I've asked several other questions like this, and I know it's a dumb question but I really can't understand. When light is emitted from a moving source, it still moves straight in that source's frame. I understand that the path can look different in a different frame, but taking a pond of water as an analogy to the E&M field, I don't understand why a moving source would see emitted light in their frame as still moving straight. Perhaps it's a misunderstanding of the E&M field, I just can only think of some person running parallel to some water, and tapping the water as they run. The disturbances won't move with them, they'd stay behind. Does this mean that when objects move, they pull the E&M field with them? How much would be pulled? Clearly I'm just not understanding something very obvious, but I can't figure it out. I'm sorry for all the reposts.
When it comes to light any analogy with water is doomed to be completely wrong.
I word this so strongly because it is a common misconception that frustrated all of physics for several decades back around the turn of the 20th century. People kept trying to make analogies with water, and the result was always wrong.
What you are describing is what is known as the aether theory of light. People thought "well, light is a wave, and water waves need a medium to travel through, therefore there must be some sort of medium in which light travels." This is simply not true. The EM field is not some sort of physical substance that has a bulk velocity. When light is emitted, it is not perturbing some medium that is stationary in some reference frame. It propagates, and you can describe that propagation in any frame you like, but there is no "correct" or "natural" frame.

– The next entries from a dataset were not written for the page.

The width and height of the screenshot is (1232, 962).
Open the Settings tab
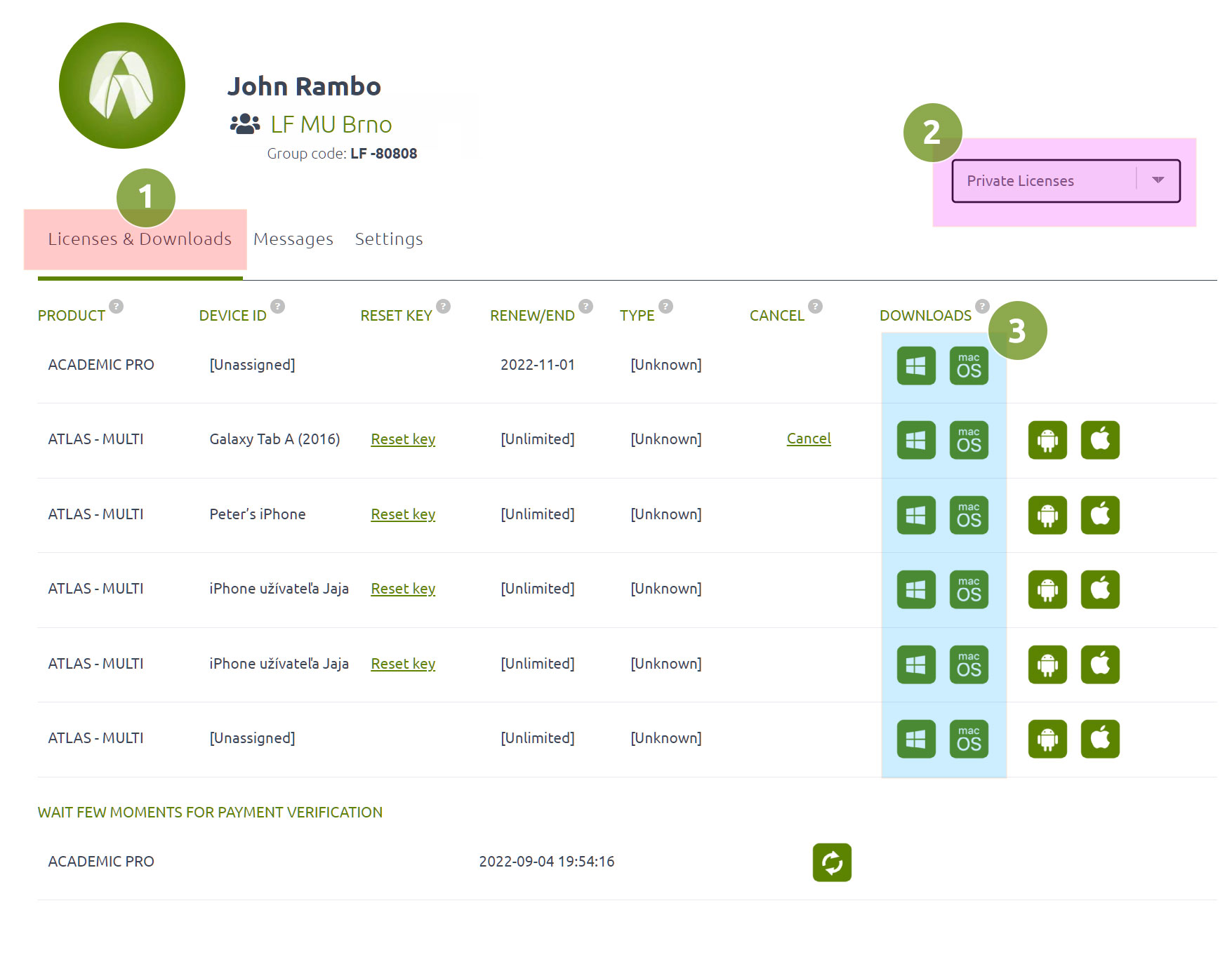pyautogui.click(x=389, y=239)
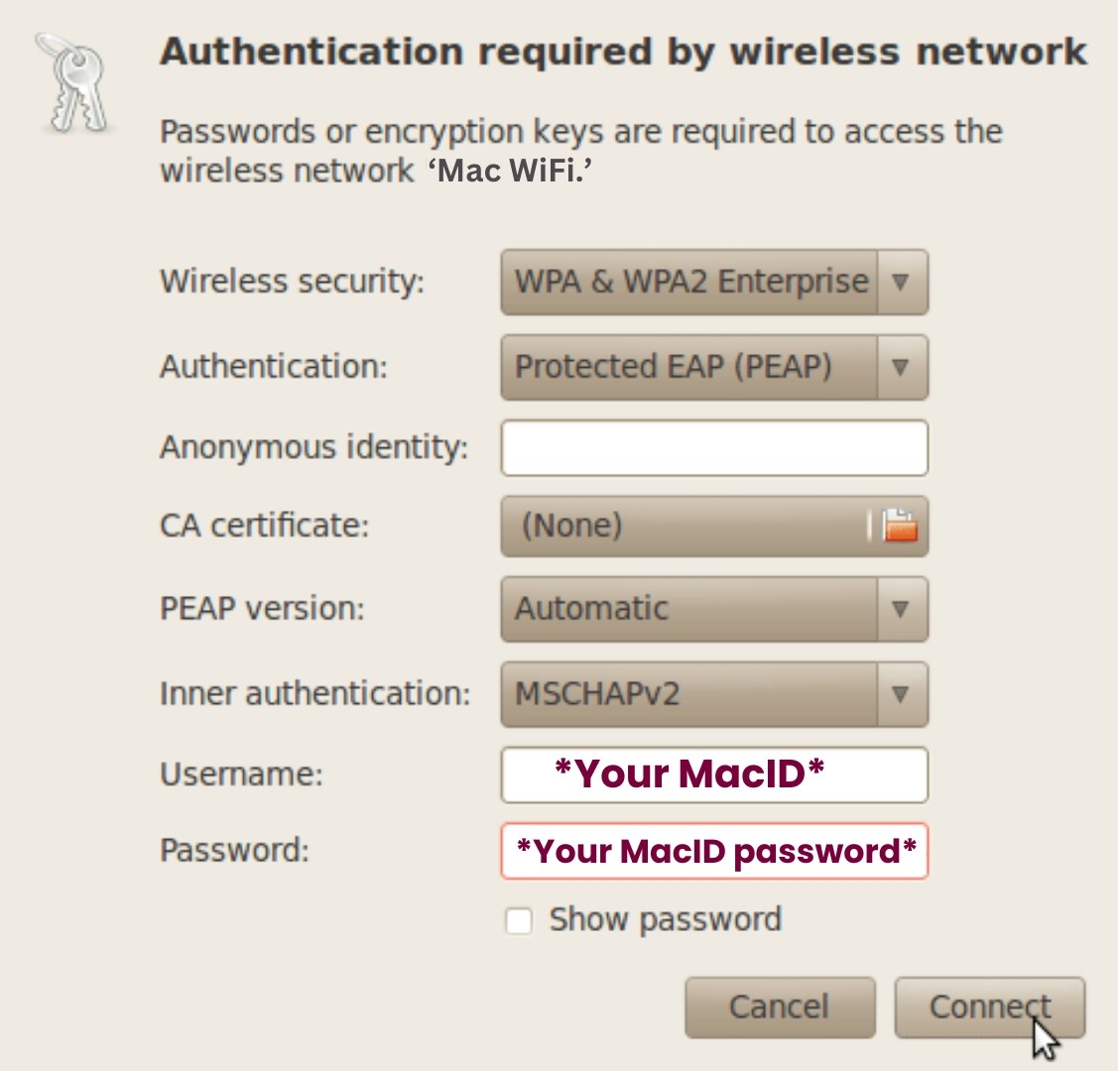Open the PEAP version dropdown arrow

tap(901, 609)
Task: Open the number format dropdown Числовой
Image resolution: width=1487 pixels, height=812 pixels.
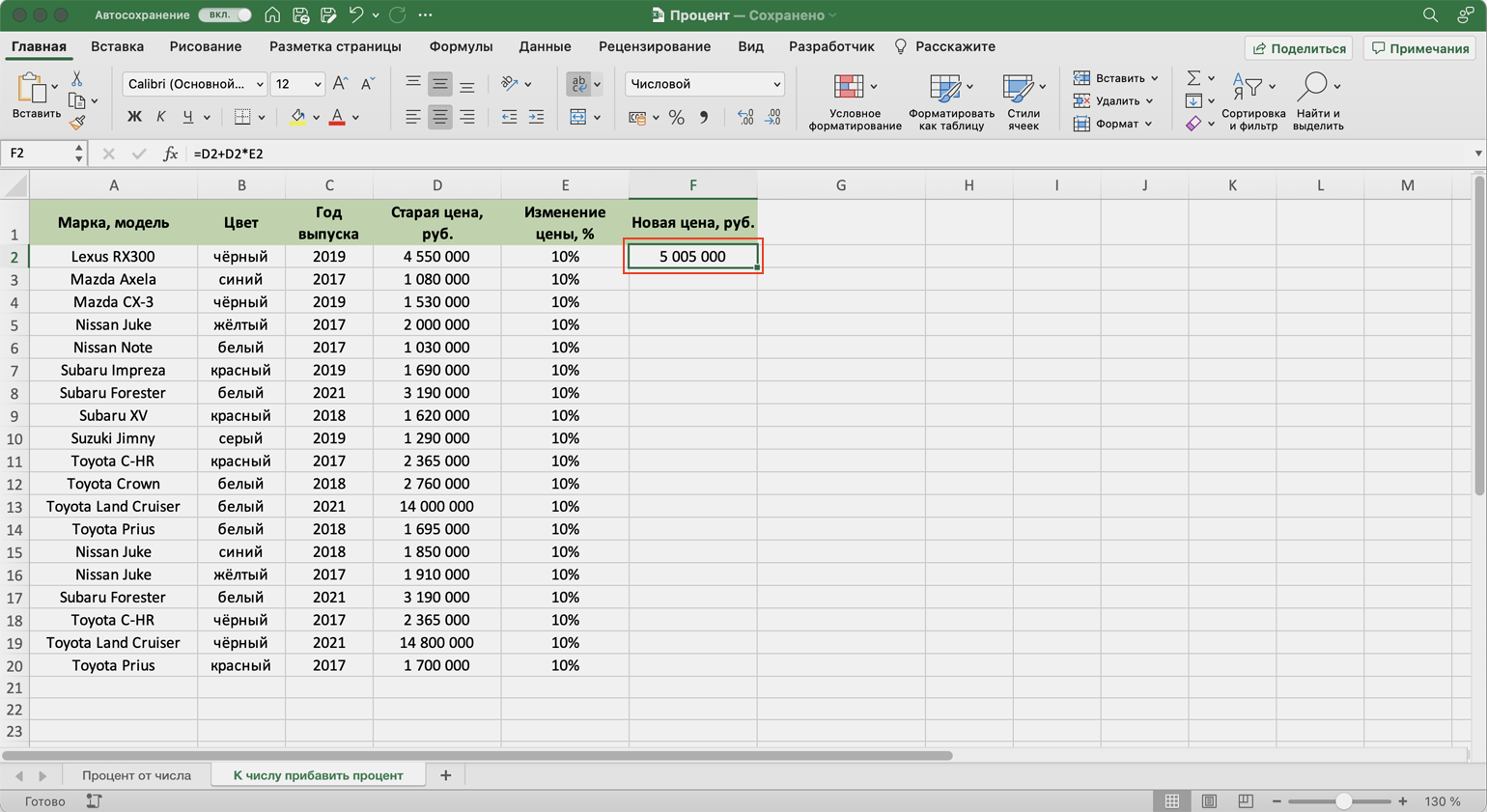Action: tap(704, 84)
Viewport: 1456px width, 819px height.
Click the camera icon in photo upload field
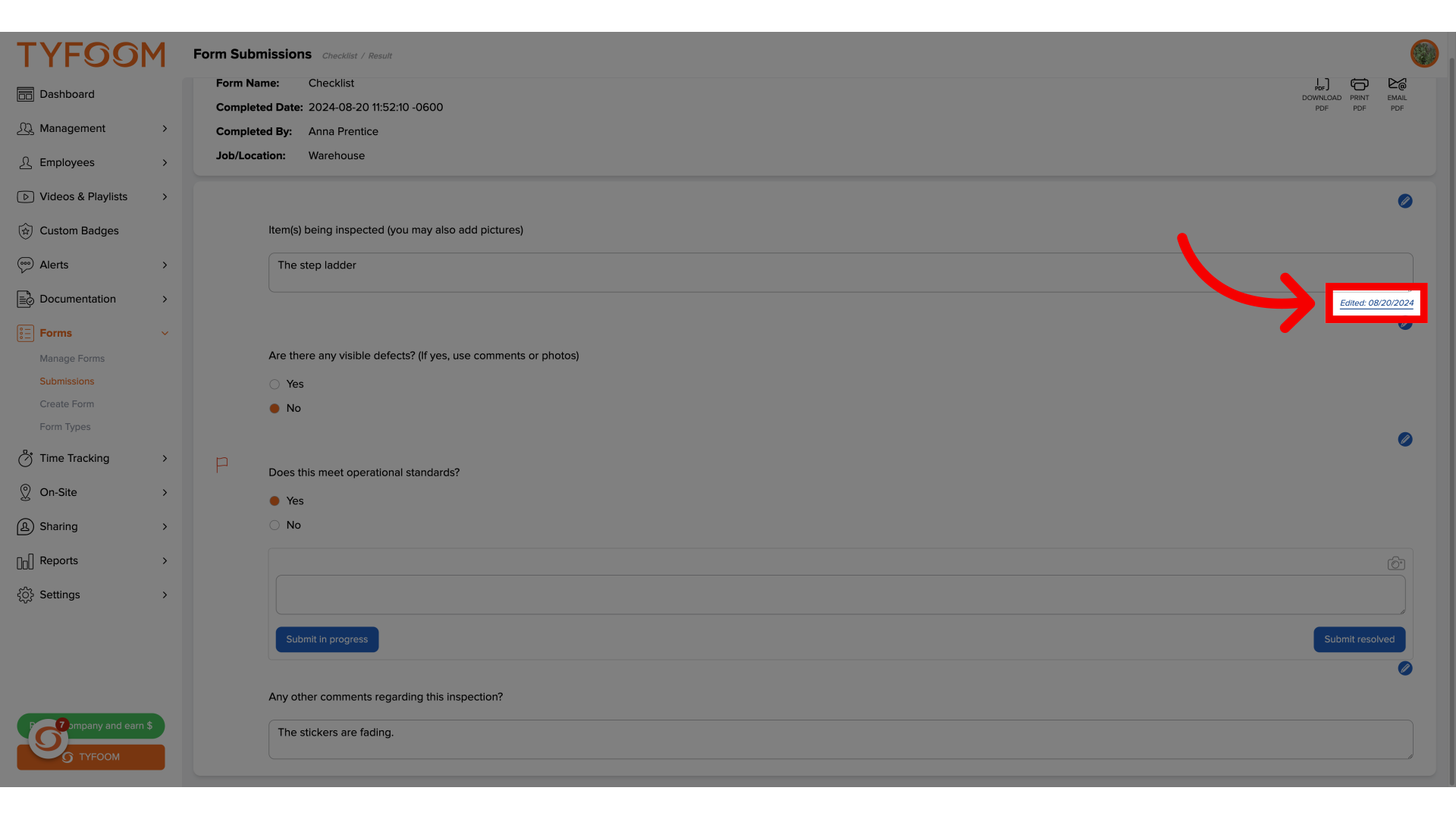click(1396, 563)
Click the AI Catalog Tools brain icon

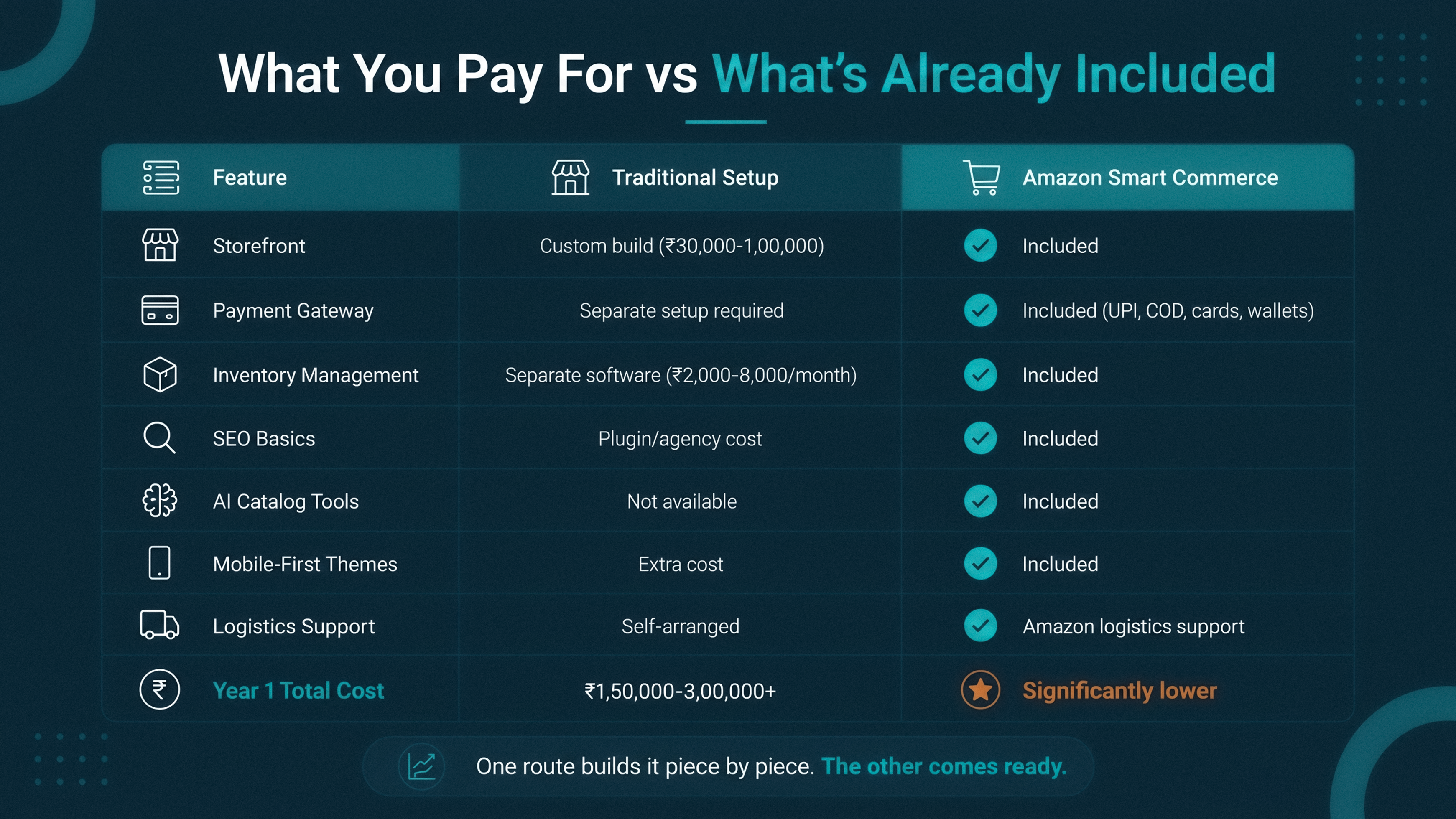(159, 501)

Michelson and Morley are most famous for designing the experiment that proves this beyond any reasonable doubt. Basically, they measured the speed of light in various directions, aligned with and perpendicular to the Earth's motion about the Sun. That speed did not change, not one bit. The Sun's rest frame is nothing special; the source may be moving with respect to it, but so what? Light moves away from its source, at the speed of light, in a "straight line," as seen by any inertial observer.
If you thought otherwise, you would have to believe that some inertial frames are more important than others; that some observers/sources are really, truly, absolutely in motion while others are truly at rest; that the shore of the pond was a more privileged thing in the universe than person running alongside it. Physicists eventually realized this was preposterous - the universe doesn't think the shore of the pond is more special than a person - and hence was born special relativity.